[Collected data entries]
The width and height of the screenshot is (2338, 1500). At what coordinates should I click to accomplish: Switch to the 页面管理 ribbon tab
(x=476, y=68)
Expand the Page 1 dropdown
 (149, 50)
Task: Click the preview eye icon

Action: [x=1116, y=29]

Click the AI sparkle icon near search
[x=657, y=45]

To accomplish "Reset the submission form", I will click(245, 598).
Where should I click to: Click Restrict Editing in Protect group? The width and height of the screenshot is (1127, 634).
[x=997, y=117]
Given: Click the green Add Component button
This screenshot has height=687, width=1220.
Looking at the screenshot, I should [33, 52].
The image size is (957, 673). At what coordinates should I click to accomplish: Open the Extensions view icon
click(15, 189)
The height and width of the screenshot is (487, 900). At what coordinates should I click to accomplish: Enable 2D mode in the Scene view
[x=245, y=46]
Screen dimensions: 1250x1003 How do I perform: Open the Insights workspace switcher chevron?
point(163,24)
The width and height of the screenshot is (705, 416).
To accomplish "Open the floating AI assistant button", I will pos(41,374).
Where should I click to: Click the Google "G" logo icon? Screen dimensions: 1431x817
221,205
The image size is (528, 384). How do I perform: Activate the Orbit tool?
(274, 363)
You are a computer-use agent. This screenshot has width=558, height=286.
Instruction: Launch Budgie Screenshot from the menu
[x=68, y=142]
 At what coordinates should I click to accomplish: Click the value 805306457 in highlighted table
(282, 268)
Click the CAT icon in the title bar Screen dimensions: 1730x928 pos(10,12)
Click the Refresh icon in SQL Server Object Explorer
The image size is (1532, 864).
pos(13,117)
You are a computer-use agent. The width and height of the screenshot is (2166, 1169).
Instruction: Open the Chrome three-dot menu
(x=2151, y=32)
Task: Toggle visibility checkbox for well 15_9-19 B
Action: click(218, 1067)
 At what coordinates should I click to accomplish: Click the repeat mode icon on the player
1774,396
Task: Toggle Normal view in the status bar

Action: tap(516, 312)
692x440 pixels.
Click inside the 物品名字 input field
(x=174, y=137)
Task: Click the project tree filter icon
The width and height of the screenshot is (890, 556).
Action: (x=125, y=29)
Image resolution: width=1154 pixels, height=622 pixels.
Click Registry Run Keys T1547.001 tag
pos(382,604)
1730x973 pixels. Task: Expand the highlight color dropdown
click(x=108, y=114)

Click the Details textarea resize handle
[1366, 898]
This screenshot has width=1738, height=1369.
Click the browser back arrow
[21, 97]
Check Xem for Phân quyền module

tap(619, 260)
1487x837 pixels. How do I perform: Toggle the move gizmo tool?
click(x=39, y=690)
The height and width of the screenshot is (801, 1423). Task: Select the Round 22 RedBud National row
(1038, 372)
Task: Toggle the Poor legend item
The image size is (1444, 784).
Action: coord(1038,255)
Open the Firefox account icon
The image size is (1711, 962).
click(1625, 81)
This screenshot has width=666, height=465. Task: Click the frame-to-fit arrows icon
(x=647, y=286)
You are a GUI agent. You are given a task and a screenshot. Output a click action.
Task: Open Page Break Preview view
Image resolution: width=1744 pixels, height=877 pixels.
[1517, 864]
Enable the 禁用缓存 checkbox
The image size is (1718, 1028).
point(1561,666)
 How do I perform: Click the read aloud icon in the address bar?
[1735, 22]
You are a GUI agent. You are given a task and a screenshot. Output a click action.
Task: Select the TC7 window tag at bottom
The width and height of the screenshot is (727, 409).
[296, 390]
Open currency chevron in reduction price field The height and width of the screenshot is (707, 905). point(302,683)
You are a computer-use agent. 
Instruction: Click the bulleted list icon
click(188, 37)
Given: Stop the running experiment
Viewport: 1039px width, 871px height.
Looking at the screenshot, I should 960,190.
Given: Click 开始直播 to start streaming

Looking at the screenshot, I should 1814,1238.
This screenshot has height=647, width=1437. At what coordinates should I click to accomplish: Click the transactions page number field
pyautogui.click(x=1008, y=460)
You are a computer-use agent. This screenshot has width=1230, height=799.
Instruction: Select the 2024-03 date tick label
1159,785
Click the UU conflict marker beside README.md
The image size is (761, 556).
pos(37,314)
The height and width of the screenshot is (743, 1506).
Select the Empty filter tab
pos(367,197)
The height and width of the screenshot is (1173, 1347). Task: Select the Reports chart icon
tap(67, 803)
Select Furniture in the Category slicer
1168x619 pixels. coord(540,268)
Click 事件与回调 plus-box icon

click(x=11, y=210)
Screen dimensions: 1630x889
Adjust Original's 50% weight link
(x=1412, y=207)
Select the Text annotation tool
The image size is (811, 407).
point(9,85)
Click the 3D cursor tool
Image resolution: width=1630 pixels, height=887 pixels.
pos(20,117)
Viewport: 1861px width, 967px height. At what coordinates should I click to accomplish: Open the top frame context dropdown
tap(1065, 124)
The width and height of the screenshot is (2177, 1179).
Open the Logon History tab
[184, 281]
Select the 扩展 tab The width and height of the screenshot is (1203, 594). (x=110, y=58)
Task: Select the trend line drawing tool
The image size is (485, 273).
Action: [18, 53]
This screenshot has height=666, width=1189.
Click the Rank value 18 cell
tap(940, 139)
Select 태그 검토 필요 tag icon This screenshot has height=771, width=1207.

> Action item
Please show the lines in the entries above that hold the string "will".

> Written answer
To accomplish "Reset the submission form", I will click(245, 598).
To accomplish "Open the floating AI assistant button", I will pos(41,374).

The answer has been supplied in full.